HODL on Nostr: Being intelligent enough to grok bitcoin is one thing, having the balls and deep ...
Being intelligent enough to grok bitcoin is one thing, having the balls and deep conviction to hodl it is another.
quoting note1chc…ptpnThis is a rough cycle. Mentally as far as I'm concerned we haven't had a a bull market since 2017. 7 years of meaningless chop ....as always there's light at the end of the tunnel, but just when I think we're reaching the end, we round another corner.
Not sure if other hodlers are like me, but I find it difficult to live in the moment. I do my best, but it's almost as if my life is on hold until we have a raging bull market. There are places I want to travel, a home I want to build, but instead I'm stacking and waiting, and the years are going by.
My first child was born around the last bull market, I've spent the majority of their life obsessed with bitcoin, stacking sats, and waiting for our "real life" to start. I still think I've been a good husband and father, but I know I could be better. Unable to ever fully be present, that nagging hope of a better future always in the back of my mind.
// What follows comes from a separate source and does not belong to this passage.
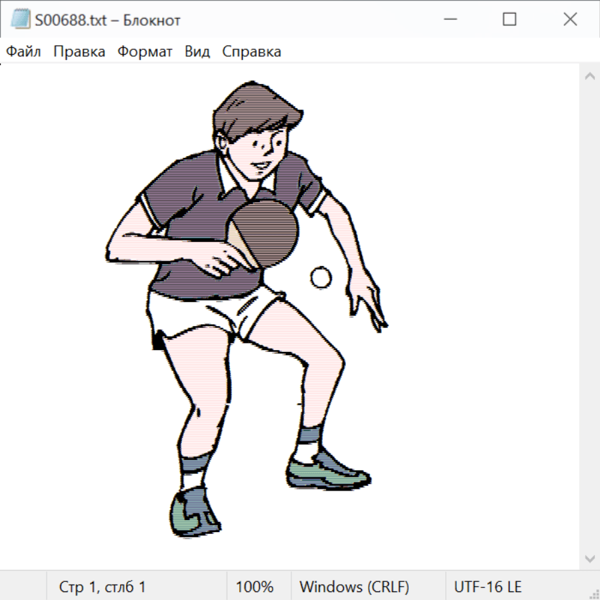The width and height of the screenshot is (600, 600).
Task: Open the Справка menu
Action: (251, 52)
As bitcoin cascades down today in yet another liquidation wick, I can't help but reflect on the past. Perhaps we're all destined to be Moses, wandering the desert for 40 years, the imperfect saviors of our individual tribes. We'll be remembered, but only our children will ever reach the promise land. Could be worse I suppose. I still don't think that's very likely, I think we very well might be rounding that final corner of the tunnel, but I'm trying to come to terms with the fact that that might not be true. Perhaps there's another 33 years of wandering.